## Element and text position data
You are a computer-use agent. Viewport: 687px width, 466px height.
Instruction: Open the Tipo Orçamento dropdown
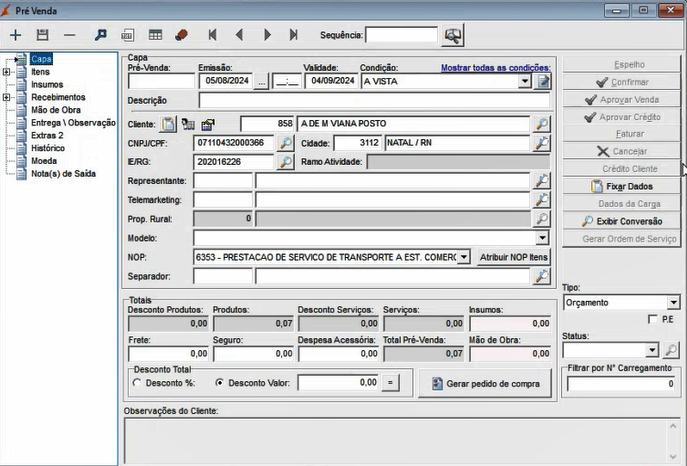click(x=673, y=302)
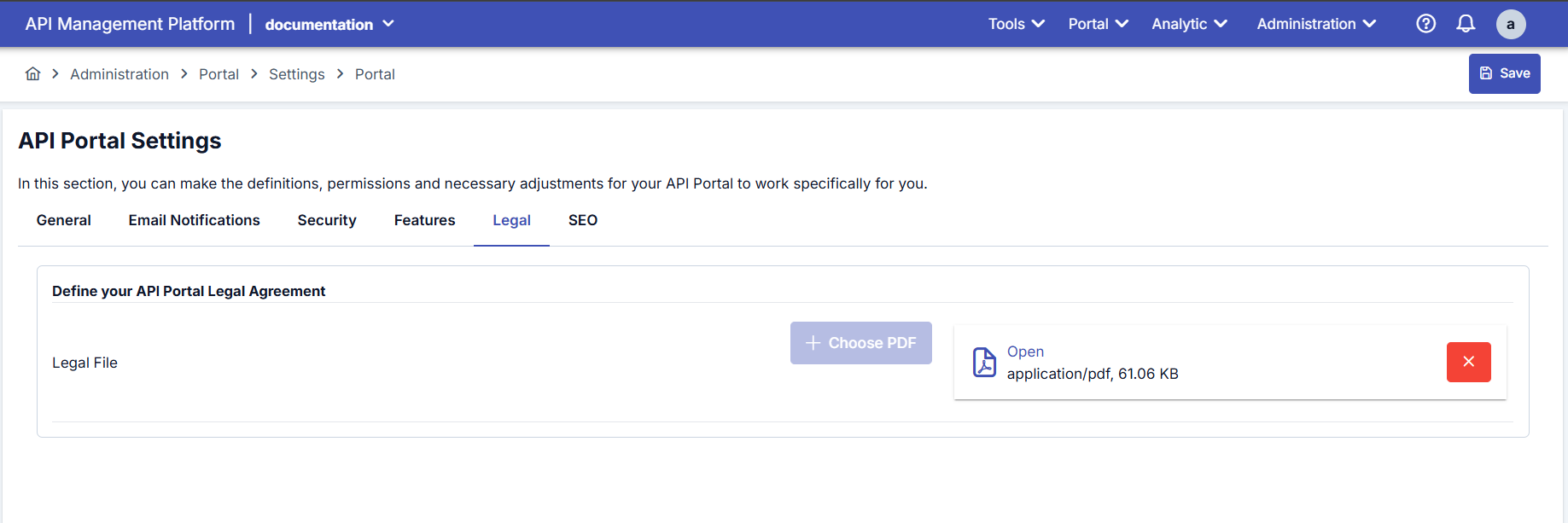This screenshot has height=523, width=1568.
Task: Click the user avatar icon
Action: [x=1510, y=24]
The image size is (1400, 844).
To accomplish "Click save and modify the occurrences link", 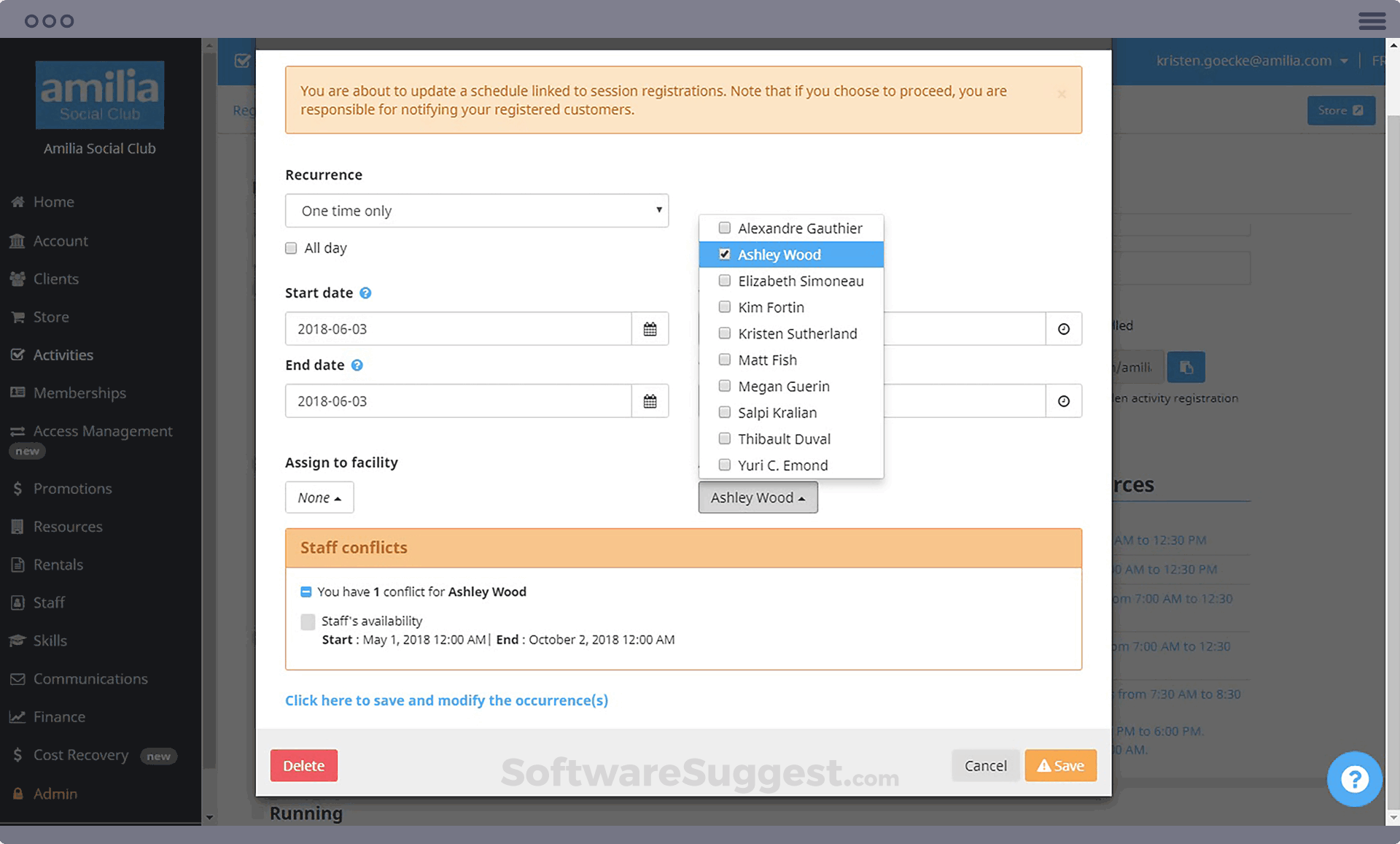I will (x=446, y=700).
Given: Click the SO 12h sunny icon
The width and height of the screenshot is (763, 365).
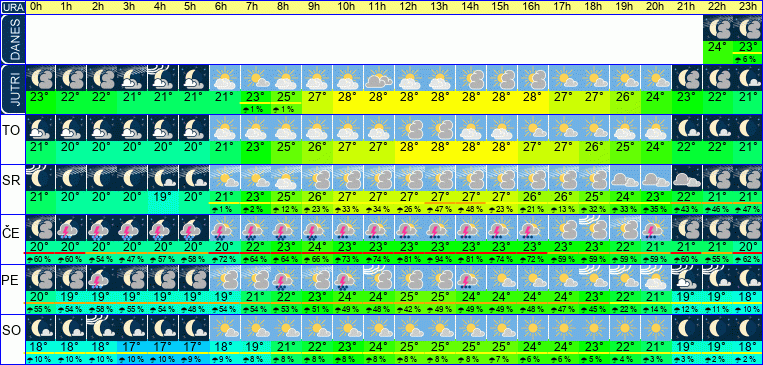Looking at the screenshot, I should tap(410, 328).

## PROBLEM STATEMENT
Lay out everything from the line containing "Given: Click the SO 12h sunny icon" down to the end of the entries as a numbered list, omitting blank lines and leaving the pictures out.

## FULL RESPONSE
1. Given: Click the SO 12h sunny icon
2. The width and height of the screenshot is (763, 365).
3. Looking at the screenshot, I should tap(410, 328).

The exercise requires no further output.